___ Source document

Category: Cloud


Today, cloud computing can be considered an essential part of business technology that provides many different hosts and services to choose from. A staggering 94% of businesses are estimated to be using at least one cloud service, according to the latest State of the Cloud report.

As of Today, What Are The Benefits of The Cloud? 

Employing technology with the cloud offers many benefits for virtually any size business, which influences the increase in use of this technology since it has been introduced as a business tool. According to the IDG 2020 study on Cloud Computing in companies, which bases its results on a survey of more than 500 IT professionals, 81% of companies have at least one application or part of their computing infrastructure in the Cloud. This data represents an increase of 73% compared to 2018.

Many cloud computing services are available on-demand and are comparatively inexpensive to alternative options of data management. If the scalability or data collection varies from month-to-month, the cost of service is normally correlated. Traditionally, there was the risk of buying an expensive computer network and realizing that it was not scaled for effective use. However, cloud providers may not require a long contractual obligation and it is highly customizable, so no cloud space goes to waste.

______
___ Data block

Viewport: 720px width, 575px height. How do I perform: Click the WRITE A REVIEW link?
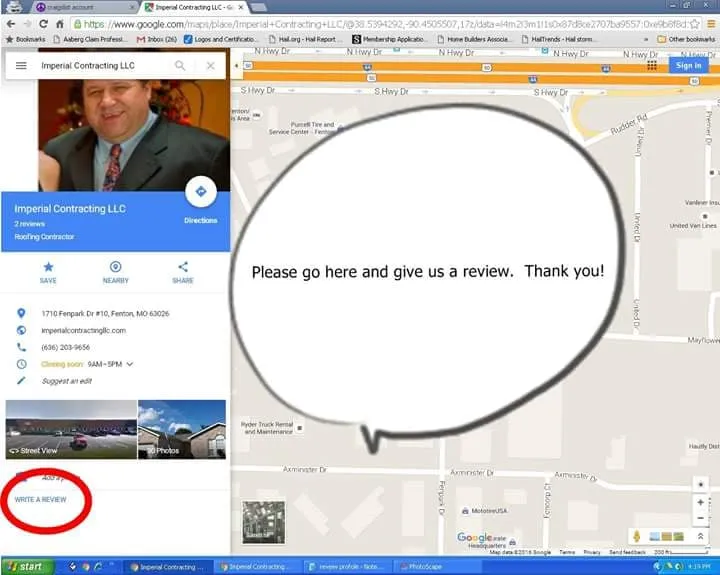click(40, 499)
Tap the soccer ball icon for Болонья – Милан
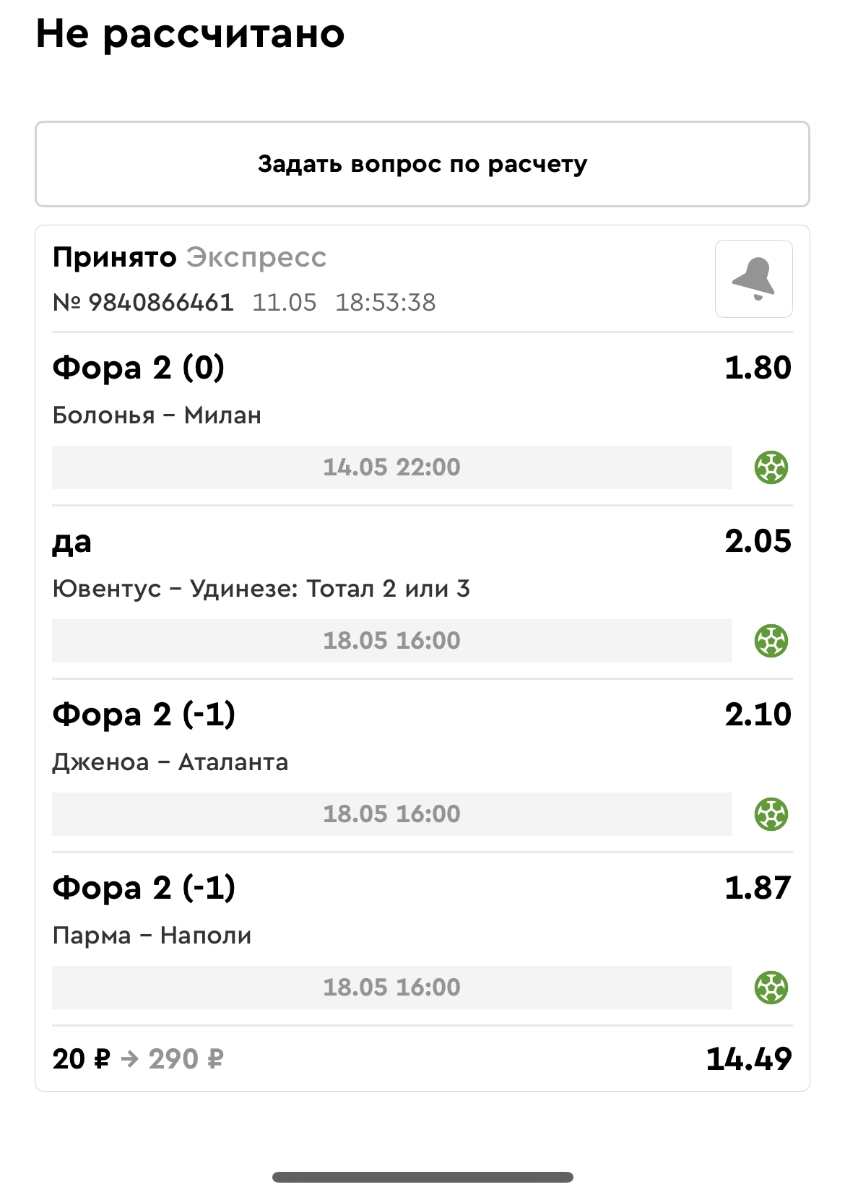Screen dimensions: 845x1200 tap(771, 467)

______

Problem statement:
Return everything in the cloud computing article from "Category: Cloud" down to "of The Cloud?", copied word for word.

Problem solution:
Category: Cloud


Today, cloud computing can be considered an essential part of business technology that provides many different hosts and services to choose from. A staggering 94% of businesses are estimated to be using at least one cloud service, according to the latest State of the Cloud report.

As of Today, What Are The Benefits of The Cloud?